Browse from the Azure Portal to Azure Active Directory, then click App Registrations, and select an app that's associated with your desired storage accounts. Copy the Application (client) ID, for your Client ID.

Secret Key

  1. Browse from the Azure Portal to Azure Active Directory, then click App Registrations. Select the App associated with your desired storage accounts.
  2. Next, click Certificates & secrets on the sidebar on the left. Then, in the Certificates & secrets window, click + New client secret, situated underneath the Client Secret section.
  3. The Add a client secret pop-up window will appear at the right of the page. Provide details for the following fields:

    • Description: Provide a description of the client secret.
    • Expires: Tick the checkbox next to when the client secret should expire, then click Add.
  4. Returning to the Certificates & secrets window, the new client secret will appear on the list in the Client secrets section. Copy the Value of the relevant client secret, as you will need to refer to this in Matillion ETL.

Note

  • Make sure to copy the client secret value right away as it may appear only once.
  • Additionally, when copying the client secret value, some browsers may add a space to the end of the string. Watch out for this as it will cause the credentials to fail.

Test credentials

You can test credentials by clicking ProjectManage Credentials.

If instance credentials are available, you can test them by clicking the Test button at the top of the dialog. This will check access to any services that Matillion ETL uses. You may continue even if the tests fail; however, some features of the product may be impaired or non-functional without appropriate credentials.

Azure User Defined Credentials are listed by name under their respective tabs.

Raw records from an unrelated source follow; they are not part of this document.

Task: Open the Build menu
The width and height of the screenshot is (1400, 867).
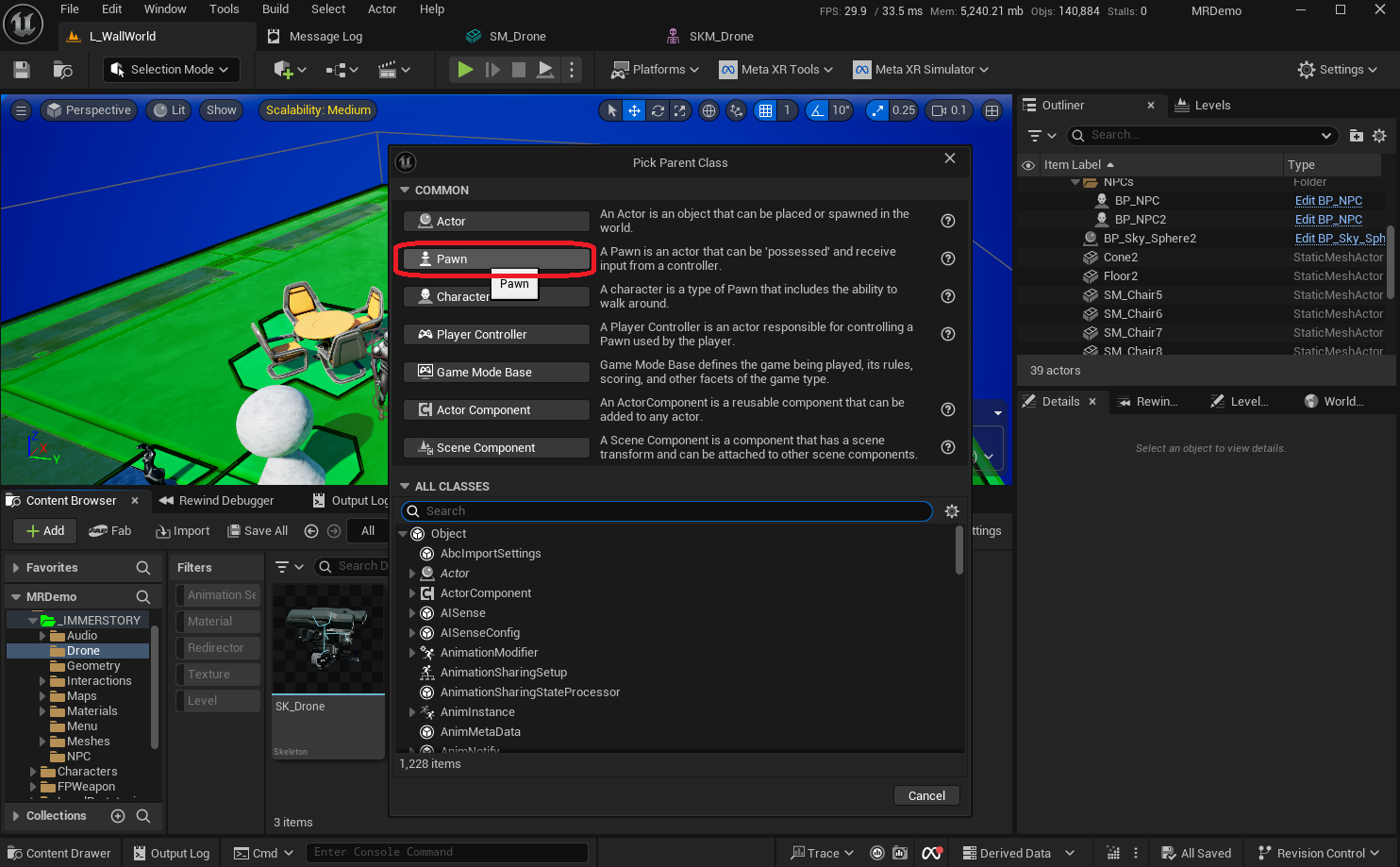Action: tap(275, 9)
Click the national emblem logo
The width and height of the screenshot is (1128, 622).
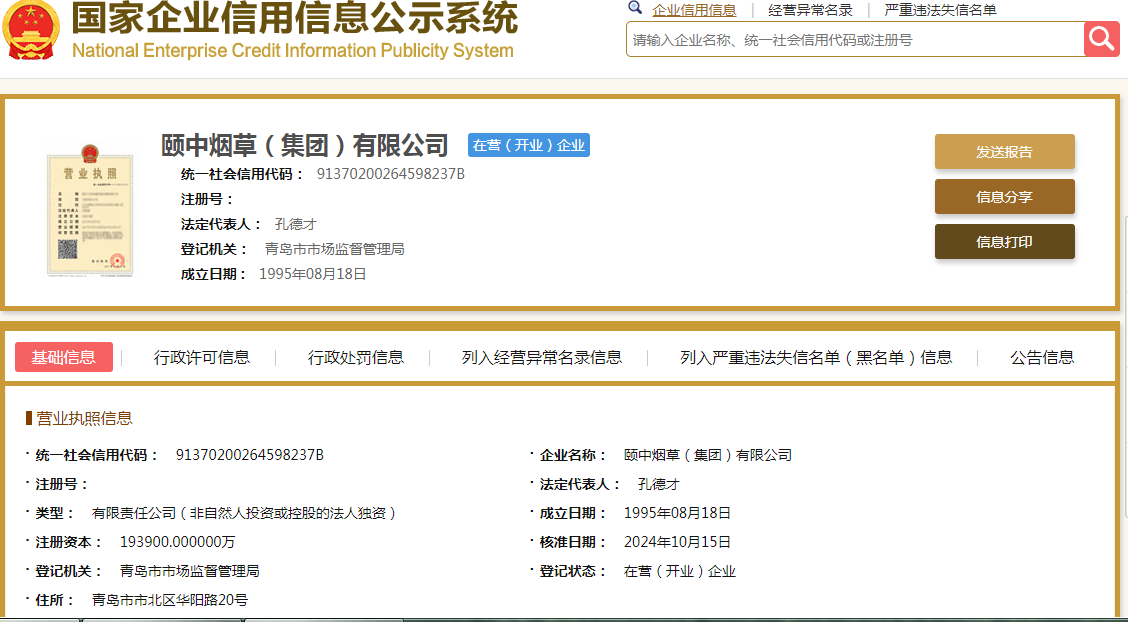pos(31,30)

New user defined credentials can be added by using the + button, edited using the pencil icon, or deleted using the X icon by each entry. When creating or editing credentials, a Test button is made available in the new dialog to check the details before finalizing your credentials.

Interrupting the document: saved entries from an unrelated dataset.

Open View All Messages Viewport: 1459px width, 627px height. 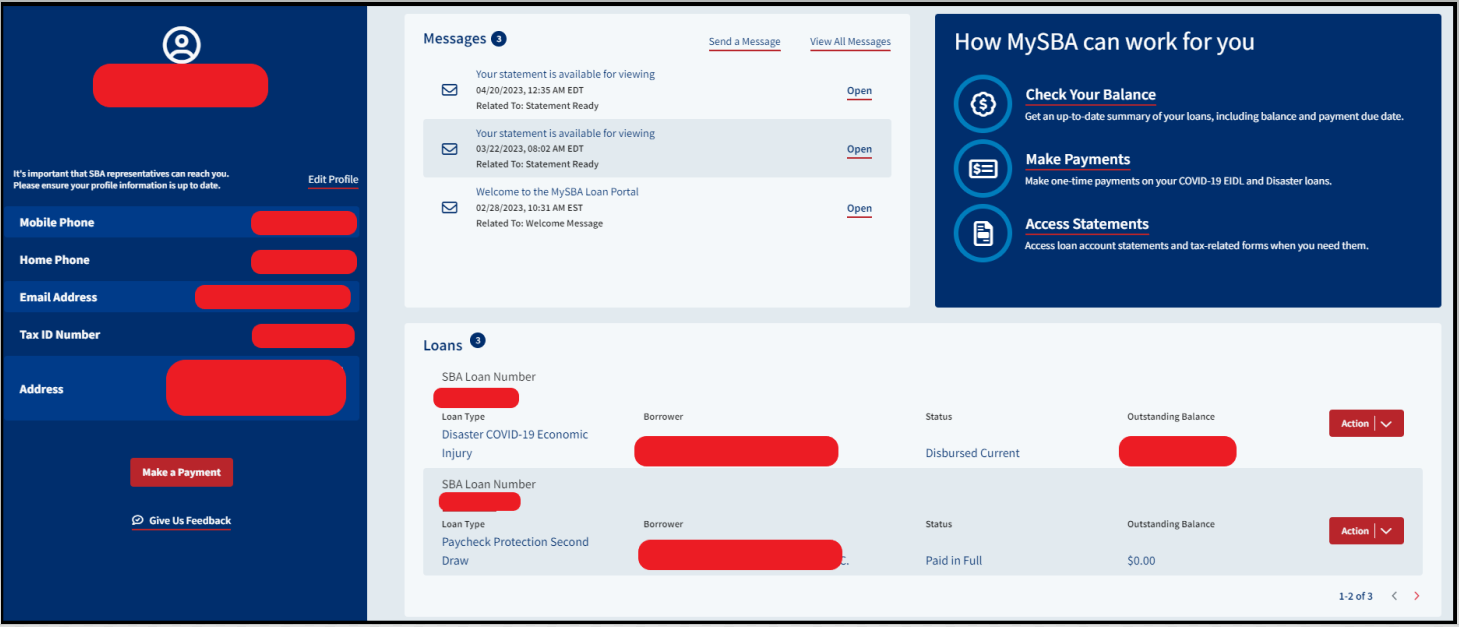pos(849,42)
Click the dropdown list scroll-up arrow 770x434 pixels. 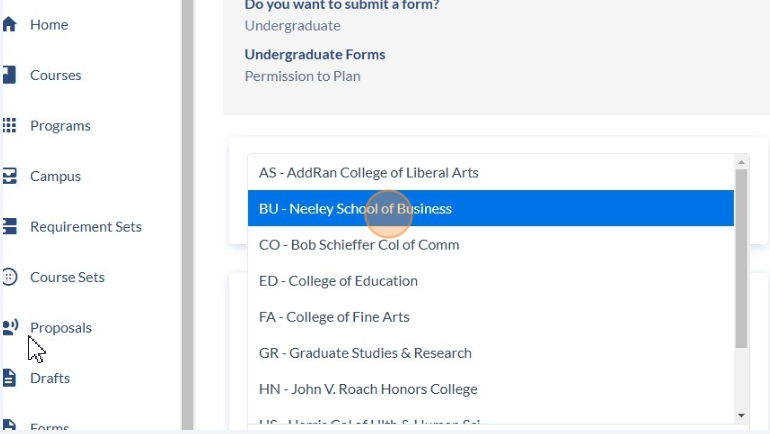(741, 162)
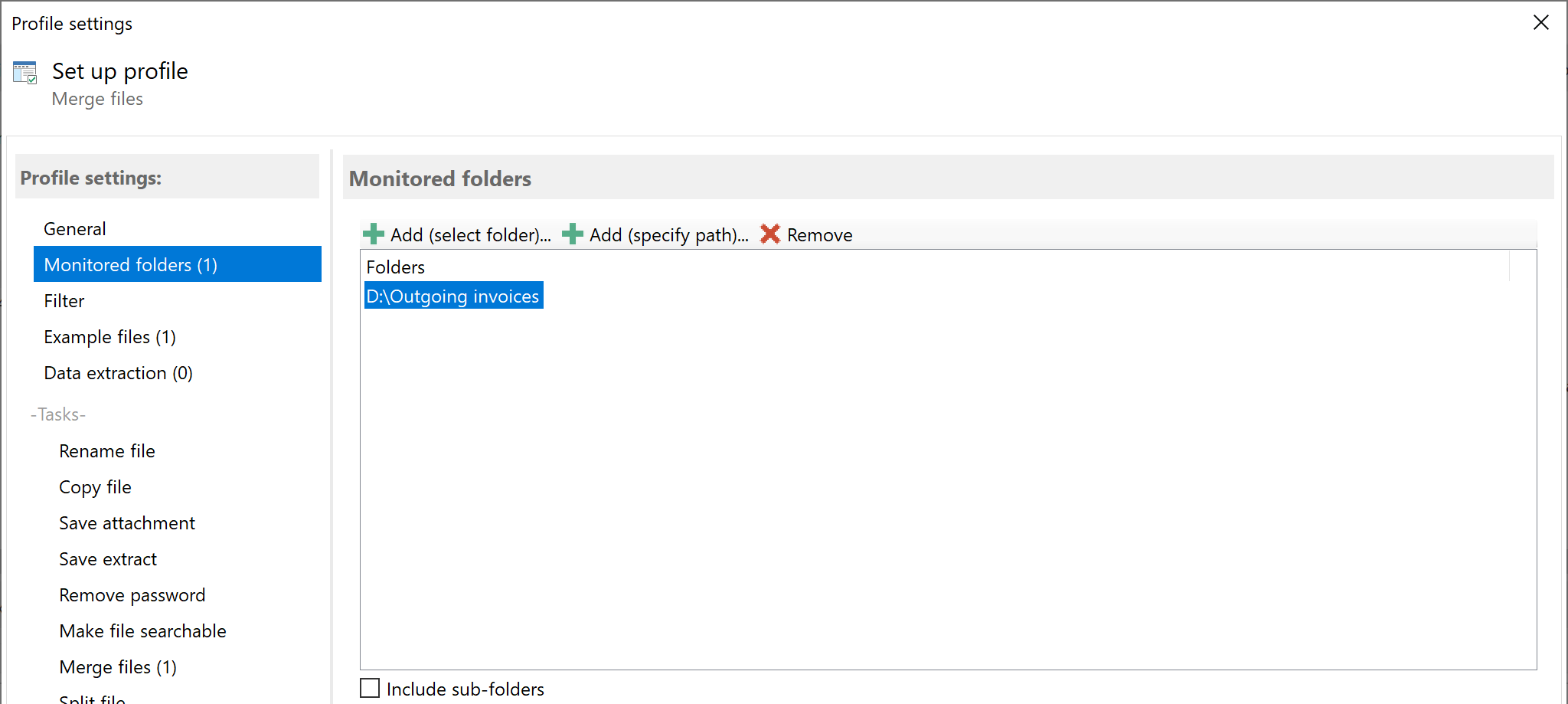Select the Save attachment task
This screenshot has width=1568, height=704.
point(126,522)

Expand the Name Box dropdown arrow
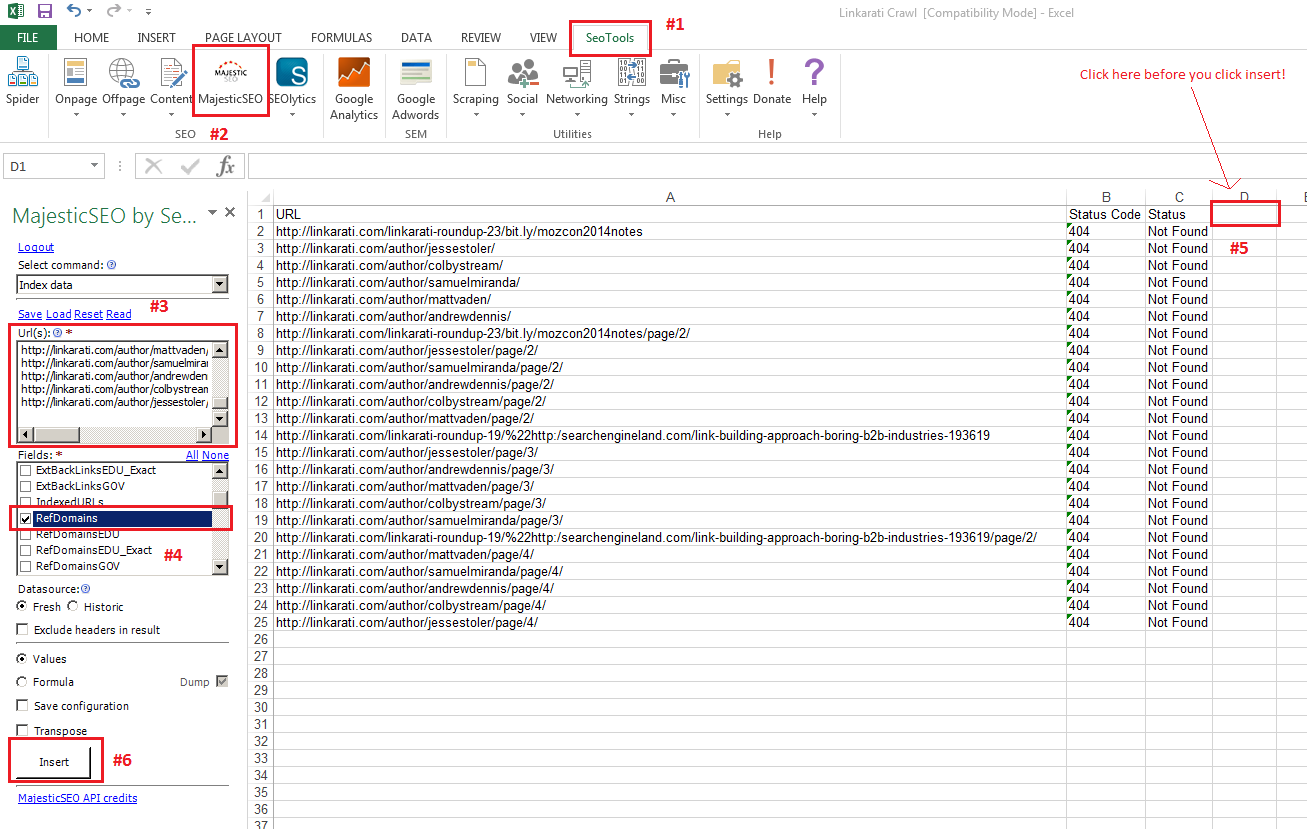[x=95, y=166]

To learn more, read Manage credentials.

If you need help with connecting to Azure Blob Storage from Matillion ETL, visit the page Troubleshooting connections to Azure Blob Storage for more information.


Accessing the subscription

Matillion ETL requires read access to your Azure subscription. To enable this access, follow this procedure.

  1. Log in to the Azure Portal.
  2. Click Virtual machines. You may need to click More services to locate the option in the full list of Azure services.
  3. Select the virtual machine containing your Matillion ETL instance.
  4. Click Access control (IAM).
  5. Click AddAdd role assignment.
  6. Click Reader to select it, then click Next.
  7. Click + Select members.
  8. In the Select members panel, click the name of the Matillion ETL virtual machine to select it, then click Select.
  9. Click Review + assign.

Now restart the Tomcat service from inside the Matillion ETL user interface, by clicking Restart Server on the Admin menu.